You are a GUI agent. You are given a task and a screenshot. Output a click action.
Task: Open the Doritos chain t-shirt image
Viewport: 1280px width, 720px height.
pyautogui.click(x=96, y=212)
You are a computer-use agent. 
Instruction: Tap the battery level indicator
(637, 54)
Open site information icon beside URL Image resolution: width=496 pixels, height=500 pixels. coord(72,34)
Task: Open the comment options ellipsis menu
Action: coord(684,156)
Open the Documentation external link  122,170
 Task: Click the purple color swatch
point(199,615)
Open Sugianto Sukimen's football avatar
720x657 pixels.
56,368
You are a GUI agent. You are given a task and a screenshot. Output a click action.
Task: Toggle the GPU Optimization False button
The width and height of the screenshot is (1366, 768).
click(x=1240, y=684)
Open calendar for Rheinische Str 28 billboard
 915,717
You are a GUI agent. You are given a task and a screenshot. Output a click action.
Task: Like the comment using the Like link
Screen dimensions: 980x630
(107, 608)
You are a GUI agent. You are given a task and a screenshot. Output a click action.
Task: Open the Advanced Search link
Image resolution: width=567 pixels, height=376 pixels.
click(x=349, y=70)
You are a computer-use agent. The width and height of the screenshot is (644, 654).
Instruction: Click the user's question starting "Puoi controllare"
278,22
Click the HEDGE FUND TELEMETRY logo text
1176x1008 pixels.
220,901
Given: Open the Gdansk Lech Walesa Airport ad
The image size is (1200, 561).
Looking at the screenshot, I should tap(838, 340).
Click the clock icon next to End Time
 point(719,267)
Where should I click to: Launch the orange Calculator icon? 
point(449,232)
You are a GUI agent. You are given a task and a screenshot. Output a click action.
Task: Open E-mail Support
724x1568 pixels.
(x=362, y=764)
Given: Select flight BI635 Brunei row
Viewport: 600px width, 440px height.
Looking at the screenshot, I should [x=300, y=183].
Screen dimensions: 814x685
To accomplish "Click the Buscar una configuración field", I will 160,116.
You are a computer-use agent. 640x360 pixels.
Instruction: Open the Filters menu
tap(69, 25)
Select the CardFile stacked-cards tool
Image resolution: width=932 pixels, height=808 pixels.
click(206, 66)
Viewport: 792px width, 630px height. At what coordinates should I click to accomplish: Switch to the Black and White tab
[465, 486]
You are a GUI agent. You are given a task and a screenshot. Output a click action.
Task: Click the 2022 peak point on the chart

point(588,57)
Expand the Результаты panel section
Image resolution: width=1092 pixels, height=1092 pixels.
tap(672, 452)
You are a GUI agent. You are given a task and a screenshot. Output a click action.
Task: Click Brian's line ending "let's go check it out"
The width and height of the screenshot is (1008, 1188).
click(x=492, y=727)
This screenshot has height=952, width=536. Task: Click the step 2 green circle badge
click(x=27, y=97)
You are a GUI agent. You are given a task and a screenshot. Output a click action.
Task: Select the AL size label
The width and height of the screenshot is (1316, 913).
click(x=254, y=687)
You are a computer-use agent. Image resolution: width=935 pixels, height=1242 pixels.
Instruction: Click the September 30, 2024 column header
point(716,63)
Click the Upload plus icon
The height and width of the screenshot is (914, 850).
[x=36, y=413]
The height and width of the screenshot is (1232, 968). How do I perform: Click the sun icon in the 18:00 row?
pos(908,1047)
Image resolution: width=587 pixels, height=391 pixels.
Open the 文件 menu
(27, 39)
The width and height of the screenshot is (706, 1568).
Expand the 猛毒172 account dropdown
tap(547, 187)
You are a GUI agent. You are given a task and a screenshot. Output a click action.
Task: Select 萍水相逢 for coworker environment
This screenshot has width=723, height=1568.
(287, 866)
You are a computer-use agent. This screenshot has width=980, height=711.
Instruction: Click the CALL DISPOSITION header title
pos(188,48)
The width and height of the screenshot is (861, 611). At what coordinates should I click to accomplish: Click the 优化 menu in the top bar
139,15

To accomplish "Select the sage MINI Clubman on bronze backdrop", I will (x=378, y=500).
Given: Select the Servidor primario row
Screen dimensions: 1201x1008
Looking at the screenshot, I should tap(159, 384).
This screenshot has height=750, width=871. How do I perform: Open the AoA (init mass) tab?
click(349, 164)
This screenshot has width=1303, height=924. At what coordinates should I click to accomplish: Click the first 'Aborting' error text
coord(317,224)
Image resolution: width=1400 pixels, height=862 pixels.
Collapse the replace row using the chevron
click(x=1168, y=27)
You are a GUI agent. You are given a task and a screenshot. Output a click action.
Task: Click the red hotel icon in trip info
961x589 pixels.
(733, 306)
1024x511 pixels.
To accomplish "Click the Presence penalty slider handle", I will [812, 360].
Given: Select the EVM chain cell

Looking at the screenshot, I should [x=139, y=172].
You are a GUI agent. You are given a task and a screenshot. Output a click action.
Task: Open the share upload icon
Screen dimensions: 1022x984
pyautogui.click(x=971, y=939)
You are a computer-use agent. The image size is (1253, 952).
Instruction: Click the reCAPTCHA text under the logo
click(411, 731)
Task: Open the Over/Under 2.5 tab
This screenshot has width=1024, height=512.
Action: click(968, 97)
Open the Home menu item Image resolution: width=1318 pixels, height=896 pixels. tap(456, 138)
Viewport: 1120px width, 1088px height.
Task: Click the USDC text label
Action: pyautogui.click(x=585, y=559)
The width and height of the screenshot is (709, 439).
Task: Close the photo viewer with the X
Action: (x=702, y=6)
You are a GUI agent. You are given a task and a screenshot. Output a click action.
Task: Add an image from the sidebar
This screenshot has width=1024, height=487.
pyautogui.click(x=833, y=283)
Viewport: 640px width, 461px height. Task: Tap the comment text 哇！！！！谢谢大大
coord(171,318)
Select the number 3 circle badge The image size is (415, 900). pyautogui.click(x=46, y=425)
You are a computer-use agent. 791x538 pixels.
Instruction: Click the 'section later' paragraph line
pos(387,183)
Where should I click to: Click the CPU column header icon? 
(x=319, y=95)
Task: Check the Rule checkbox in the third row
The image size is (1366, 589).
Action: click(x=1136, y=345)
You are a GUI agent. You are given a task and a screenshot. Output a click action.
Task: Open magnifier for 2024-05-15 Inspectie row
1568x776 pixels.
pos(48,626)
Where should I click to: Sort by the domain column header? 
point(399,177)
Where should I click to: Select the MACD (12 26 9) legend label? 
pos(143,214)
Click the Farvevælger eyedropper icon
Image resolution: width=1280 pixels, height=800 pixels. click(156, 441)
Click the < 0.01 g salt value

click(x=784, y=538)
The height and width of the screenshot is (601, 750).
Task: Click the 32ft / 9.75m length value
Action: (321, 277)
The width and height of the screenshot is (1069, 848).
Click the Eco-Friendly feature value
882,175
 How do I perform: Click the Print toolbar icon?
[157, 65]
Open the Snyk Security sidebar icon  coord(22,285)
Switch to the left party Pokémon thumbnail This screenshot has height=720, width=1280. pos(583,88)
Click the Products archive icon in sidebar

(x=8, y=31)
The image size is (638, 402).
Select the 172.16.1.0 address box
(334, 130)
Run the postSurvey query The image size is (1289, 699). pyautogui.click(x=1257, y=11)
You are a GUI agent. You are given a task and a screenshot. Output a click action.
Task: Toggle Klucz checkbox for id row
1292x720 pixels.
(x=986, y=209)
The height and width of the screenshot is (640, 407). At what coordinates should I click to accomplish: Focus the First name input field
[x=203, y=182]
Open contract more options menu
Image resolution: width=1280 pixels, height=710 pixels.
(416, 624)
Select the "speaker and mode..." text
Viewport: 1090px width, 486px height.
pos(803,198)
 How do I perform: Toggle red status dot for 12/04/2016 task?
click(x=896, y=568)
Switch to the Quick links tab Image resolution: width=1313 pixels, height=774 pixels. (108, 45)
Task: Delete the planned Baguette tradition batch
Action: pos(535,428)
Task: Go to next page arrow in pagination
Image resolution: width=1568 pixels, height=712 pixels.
------------
▶ _BRIEF_: Your task for the entries above: copy exactly the span starting with the line with "Screen dimensions: 814x685" and going on through the line with "Task: Select the AL size label", both lines included, and nothing else.

▶ _ANSWER TO THIS EXERCISE_:
Screen dimensions: 814x685
To accomplish "Click the Buscar una configuración field", I will 160,116.
You are a computer-use agent. 640x360 pixels.
Instruction: Open the Filters menu
tap(69, 25)
Select the CardFile stacked-cards tool
Image resolution: width=932 pixels, height=808 pixels.
click(206, 66)
Viewport: 792px width, 630px height. At what coordinates should I click to accomplish: Switch to the Black and White tab
[465, 486]
You are a GUI agent. You are given a task and a screenshot. Output a click action.
Task: Click the 2022 peak point on the chart

point(588,57)
Expand the Результаты panel section
Image resolution: width=1092 pixels, height=1092 pixels.
tap(672, 452)
You are a GUI agent. You are given a task and a screenshot. Output a click action.
Task: Click Brian's line ending "let's go check it out"
The width and height of the screenshot is (1008, 1188).
click(x=492, y=727)
This screenshot has height=952, width=536. Task: Click the step 2 green circle badge
click(x=27, y=97)
You are a GUI agent. You are given a task and a screenshot. Output a click action.
Task: Select the AL size label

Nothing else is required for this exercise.